- **Prompt**: Retype the lines of data below verbatim, starting at the line containing "Where should I click to: Click the Voice" and ending at the line containing "tap(351, 553)", both of those lines included.

··· Exercise material ···

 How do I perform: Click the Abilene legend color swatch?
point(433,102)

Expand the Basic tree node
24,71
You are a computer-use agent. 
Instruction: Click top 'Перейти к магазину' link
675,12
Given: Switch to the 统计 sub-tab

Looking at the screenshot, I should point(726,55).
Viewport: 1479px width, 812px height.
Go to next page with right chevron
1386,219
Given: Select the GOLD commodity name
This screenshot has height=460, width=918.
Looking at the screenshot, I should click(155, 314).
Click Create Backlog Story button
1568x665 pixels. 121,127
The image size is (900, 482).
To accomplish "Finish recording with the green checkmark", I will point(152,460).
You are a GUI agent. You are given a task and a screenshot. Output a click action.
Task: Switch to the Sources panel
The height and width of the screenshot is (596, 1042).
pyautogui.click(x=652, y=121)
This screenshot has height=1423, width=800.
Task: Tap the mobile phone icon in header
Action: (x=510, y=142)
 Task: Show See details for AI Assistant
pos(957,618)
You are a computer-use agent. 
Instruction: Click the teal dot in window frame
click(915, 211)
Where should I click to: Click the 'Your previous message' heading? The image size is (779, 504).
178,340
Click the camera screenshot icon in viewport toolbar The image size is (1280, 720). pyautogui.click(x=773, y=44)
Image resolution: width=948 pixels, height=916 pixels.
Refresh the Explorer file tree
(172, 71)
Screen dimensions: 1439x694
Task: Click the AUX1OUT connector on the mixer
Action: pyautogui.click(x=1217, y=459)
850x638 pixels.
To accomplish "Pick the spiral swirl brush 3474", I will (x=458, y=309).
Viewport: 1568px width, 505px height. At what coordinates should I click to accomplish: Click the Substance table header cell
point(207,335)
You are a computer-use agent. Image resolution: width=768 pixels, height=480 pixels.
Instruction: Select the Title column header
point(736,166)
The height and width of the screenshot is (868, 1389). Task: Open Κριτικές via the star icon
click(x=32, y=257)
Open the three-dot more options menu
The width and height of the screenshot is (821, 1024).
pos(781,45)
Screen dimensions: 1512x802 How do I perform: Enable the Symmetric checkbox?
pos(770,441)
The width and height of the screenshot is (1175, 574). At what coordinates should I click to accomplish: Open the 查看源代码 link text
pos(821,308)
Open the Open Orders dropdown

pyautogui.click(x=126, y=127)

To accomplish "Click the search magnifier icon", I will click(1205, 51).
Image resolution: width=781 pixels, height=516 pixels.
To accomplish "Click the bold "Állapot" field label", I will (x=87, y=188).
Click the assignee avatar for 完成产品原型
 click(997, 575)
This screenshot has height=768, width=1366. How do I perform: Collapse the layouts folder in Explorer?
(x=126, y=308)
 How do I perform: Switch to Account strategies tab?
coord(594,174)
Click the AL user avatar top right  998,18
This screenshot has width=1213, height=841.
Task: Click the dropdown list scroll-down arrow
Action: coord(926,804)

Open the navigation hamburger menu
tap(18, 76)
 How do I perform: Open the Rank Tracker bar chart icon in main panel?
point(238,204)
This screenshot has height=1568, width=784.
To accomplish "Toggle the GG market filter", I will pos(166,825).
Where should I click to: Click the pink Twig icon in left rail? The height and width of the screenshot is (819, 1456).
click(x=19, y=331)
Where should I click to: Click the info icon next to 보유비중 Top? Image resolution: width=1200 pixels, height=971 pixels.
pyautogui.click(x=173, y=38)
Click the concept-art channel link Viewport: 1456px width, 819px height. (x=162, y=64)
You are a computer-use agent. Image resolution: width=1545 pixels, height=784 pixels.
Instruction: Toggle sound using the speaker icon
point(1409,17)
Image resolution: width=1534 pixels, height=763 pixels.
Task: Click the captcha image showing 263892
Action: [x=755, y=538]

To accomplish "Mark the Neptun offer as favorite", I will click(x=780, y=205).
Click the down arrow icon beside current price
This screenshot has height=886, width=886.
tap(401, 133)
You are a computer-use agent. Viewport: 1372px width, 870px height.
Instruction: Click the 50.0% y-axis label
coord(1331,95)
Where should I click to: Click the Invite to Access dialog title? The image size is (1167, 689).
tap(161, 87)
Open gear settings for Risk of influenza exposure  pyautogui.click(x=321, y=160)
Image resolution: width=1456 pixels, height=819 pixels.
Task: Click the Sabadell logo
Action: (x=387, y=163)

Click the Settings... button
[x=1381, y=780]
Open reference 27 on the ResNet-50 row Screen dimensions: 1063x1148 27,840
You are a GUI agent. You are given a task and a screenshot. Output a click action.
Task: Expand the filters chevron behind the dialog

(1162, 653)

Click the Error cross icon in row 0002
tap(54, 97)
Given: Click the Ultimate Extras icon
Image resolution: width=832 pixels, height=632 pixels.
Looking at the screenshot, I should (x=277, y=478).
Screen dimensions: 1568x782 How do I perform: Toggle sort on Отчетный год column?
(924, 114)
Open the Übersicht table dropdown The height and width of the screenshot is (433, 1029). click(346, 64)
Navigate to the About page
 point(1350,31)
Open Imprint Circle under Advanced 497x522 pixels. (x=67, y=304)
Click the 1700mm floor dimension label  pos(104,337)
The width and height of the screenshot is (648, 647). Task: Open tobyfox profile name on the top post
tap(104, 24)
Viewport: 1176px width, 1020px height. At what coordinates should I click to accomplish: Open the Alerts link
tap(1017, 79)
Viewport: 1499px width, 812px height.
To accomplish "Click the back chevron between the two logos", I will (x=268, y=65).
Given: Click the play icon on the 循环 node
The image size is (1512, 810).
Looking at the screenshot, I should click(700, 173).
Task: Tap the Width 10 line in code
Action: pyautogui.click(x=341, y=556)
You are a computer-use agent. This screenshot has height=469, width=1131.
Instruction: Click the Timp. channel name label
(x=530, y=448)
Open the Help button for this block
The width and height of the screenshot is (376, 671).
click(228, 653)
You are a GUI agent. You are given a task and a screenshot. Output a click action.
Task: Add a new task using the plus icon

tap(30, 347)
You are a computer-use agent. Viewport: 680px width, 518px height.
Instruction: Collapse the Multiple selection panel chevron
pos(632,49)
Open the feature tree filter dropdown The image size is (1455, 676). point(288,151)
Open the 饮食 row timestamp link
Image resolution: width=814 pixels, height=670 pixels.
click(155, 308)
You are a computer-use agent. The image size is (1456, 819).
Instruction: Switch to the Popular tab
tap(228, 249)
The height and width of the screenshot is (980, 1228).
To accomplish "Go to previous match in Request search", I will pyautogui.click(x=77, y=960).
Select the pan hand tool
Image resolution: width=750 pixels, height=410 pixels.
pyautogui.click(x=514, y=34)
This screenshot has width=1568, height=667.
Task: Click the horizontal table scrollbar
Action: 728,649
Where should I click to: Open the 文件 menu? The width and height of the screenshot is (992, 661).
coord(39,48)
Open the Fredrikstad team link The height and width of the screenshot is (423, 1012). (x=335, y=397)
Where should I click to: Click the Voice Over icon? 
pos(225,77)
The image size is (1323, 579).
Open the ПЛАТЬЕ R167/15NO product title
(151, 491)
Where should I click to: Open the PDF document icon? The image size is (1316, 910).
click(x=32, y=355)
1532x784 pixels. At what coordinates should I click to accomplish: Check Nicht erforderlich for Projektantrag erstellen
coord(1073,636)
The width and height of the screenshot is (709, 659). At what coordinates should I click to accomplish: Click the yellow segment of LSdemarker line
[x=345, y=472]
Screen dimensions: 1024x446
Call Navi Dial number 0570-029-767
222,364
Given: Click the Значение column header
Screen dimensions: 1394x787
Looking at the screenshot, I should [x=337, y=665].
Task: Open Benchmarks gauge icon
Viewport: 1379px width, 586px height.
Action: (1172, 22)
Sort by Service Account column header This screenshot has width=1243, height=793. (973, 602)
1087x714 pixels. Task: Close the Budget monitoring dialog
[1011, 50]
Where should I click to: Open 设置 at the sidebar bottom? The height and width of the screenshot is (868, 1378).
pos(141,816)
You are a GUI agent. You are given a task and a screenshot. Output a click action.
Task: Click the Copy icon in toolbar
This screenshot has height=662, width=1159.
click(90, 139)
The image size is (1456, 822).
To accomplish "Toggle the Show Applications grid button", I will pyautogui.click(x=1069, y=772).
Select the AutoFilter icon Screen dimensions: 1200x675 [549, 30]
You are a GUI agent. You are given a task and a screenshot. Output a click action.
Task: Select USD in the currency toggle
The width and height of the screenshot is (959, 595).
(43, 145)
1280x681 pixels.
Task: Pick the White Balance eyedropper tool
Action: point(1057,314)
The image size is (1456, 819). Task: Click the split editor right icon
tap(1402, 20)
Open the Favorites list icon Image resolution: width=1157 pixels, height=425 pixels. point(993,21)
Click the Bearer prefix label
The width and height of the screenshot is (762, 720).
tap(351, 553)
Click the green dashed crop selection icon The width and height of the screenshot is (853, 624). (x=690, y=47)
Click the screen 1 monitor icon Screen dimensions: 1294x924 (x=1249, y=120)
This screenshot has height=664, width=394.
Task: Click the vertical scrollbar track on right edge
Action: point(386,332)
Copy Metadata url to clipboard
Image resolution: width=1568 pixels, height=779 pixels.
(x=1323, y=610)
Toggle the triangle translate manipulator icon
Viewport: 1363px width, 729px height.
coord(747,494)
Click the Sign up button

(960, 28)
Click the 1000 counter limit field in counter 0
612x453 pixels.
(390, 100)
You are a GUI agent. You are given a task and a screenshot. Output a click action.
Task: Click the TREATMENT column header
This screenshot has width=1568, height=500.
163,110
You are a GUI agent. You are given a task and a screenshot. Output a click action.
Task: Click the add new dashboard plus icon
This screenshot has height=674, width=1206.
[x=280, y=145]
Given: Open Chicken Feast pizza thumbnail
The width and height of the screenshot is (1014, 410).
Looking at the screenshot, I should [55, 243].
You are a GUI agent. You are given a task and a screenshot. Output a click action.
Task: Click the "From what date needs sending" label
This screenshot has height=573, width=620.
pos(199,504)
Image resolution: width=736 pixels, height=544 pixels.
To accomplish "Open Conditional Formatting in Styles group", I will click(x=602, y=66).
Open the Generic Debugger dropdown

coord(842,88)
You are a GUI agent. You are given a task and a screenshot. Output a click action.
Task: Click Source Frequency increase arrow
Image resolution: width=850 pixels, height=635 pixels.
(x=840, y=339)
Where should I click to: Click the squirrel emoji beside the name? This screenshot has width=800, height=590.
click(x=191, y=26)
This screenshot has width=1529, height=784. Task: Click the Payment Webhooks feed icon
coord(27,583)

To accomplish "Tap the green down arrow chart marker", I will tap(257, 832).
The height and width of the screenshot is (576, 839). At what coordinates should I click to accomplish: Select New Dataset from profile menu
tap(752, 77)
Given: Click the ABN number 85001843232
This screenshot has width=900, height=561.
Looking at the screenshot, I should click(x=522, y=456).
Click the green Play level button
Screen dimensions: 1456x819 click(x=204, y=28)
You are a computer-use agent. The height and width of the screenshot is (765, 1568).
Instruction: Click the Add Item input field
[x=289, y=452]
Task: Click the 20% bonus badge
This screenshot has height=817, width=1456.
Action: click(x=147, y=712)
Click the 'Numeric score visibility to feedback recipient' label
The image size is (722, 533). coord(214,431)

···

- **Right answer**:
Where should I click to: Click the Voice Over icon? 
pos(225,77)
The image size is (1323, 579).
Open the ПЛАТЬЕ R167/15NO product title
(151, 491)
Where should I click to: Open the PDF document icon? The image size is (1316, 910).
click(x=32, y=355)
1532x784 pixels. At what coordinates should I click to accomplish: Check Nicht erforderlich for Projektantrag erstellen
coord(1073,636)
The width and height of the screenshot is (709, 659). At what coordinates should I click to accomplish: Click the yellow segment of LSdemarker line
[x=345, y=472]
Screen dimensions: 1024x446
Call Navi Dial number 0570-029-767
222,364
Given: Click the Значение column header
Screen dimensions: 1394x787
Looking at the screenshot, I should [x=337, y=665].
Task: Open Benchmarks gauge icon
Viewport: 1379px width, 586px height.
Action: (1172, 22)
Sort by Service Account column header This screenshot has width=1243, height=793. (973, 602)
1087x714 pixels. Task: Close the Budget monitoring dialog
[1011, 50]
Where should I click to: Open 设置 at the sidebar bottom? The height and width of the screenshot is (868, 1378).
pos(141,816)
You are a GUI agent. You are given a task and a screenshot. Output a click action.
Task: Click the Copy icon in toolbar
This screenshot has height=662, width=1159.
click(90, 139)
The image size is (1456, 822).
To accomplish "Toggle the Show Applications grid button", I will pyautogui.click(x=1069, y=772).
Select the AutoFilter icon Screen dimensions: 1200x675 [549, 30]
You are a GUI agent. You are given a task and a screenshot. Output a click action.
Task: Select USD in the currency toggle
The width and height of the screenshot is (959, 595).
(43, 145)
1280x681 pixels.
Task: Pick the White Balance eyedropper tool
Action: point(1057,314)
The image size is (1456, 819). Task: Click the split editor right icon
tap(1402, 20)
Open the Favorites list icon Image resolution: width=1157 pixels, height=425 pixels. point(993,21)
Click the Bearer prefix label
The width and height of the screenshot is (762, 720).
tap(351, 553)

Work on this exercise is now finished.